MATERIAL PROVIDED:

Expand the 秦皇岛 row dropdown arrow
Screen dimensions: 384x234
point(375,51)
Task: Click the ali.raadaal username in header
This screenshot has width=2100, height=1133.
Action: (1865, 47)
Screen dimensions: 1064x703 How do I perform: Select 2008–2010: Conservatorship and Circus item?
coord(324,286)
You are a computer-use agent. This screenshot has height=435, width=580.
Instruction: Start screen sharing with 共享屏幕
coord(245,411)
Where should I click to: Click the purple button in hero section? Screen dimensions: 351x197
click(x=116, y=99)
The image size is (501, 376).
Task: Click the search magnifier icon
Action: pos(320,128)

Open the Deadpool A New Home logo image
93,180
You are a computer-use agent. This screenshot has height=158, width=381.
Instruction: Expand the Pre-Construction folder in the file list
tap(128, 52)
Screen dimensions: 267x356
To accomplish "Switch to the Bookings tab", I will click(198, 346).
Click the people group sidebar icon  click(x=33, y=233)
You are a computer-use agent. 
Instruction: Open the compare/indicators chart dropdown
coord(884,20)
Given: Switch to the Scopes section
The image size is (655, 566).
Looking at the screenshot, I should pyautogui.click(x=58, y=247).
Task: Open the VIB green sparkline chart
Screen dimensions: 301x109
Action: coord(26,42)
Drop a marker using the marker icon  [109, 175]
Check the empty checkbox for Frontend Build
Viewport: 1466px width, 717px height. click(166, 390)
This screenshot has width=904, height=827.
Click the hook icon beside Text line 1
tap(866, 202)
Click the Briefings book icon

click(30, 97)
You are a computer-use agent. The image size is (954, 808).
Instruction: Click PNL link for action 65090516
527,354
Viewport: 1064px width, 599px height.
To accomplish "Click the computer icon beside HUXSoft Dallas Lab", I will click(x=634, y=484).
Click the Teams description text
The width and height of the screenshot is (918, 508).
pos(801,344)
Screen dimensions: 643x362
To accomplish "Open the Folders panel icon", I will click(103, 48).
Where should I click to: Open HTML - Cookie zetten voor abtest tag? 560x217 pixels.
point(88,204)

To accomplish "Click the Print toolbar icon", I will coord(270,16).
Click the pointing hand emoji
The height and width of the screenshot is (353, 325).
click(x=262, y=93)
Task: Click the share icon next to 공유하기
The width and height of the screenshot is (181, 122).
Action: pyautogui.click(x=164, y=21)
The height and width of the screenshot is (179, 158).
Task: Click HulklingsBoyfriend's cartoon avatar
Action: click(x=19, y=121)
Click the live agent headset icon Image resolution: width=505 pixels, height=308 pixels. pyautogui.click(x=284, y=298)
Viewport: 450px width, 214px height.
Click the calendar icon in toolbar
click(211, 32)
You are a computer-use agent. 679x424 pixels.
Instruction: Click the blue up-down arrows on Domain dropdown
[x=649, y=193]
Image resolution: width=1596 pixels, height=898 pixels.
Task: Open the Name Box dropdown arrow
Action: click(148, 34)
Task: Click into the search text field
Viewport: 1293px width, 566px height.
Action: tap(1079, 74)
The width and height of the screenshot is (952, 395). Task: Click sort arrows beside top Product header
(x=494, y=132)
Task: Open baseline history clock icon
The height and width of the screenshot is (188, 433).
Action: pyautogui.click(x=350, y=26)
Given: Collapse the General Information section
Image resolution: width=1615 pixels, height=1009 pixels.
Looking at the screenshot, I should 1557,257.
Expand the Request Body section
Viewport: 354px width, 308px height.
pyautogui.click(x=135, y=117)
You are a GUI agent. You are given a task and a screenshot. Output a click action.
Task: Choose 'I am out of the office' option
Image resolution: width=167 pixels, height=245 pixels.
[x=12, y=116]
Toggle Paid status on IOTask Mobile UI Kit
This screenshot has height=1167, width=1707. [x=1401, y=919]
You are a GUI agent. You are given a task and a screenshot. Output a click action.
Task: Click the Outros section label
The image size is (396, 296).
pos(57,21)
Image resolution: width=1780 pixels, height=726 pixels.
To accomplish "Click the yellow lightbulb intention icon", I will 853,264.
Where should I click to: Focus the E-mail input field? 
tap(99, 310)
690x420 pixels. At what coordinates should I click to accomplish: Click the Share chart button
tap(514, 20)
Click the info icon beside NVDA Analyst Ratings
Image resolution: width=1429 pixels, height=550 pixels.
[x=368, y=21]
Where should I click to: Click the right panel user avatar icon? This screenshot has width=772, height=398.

WHAT IS EXPECTED:
Reproduce the material starting at the beginning and ending at the line that contains "coord(324,286)", substituting "Display size" for "Screen dimensions" and leaving everything else unchanged.

TASK RESPONSE:
Expand the 秦皇岛 row dropdown arrow
Display size: 384x234
point(375,51)
Task: Click the ali.raadaal username in header
This screenshot has width=2100, height=1133.
Action: (1865, 47)
Display size: 1064x703 How do I perform: Select 2008–2010: Conservatorship and Circus item?
coord(324,286)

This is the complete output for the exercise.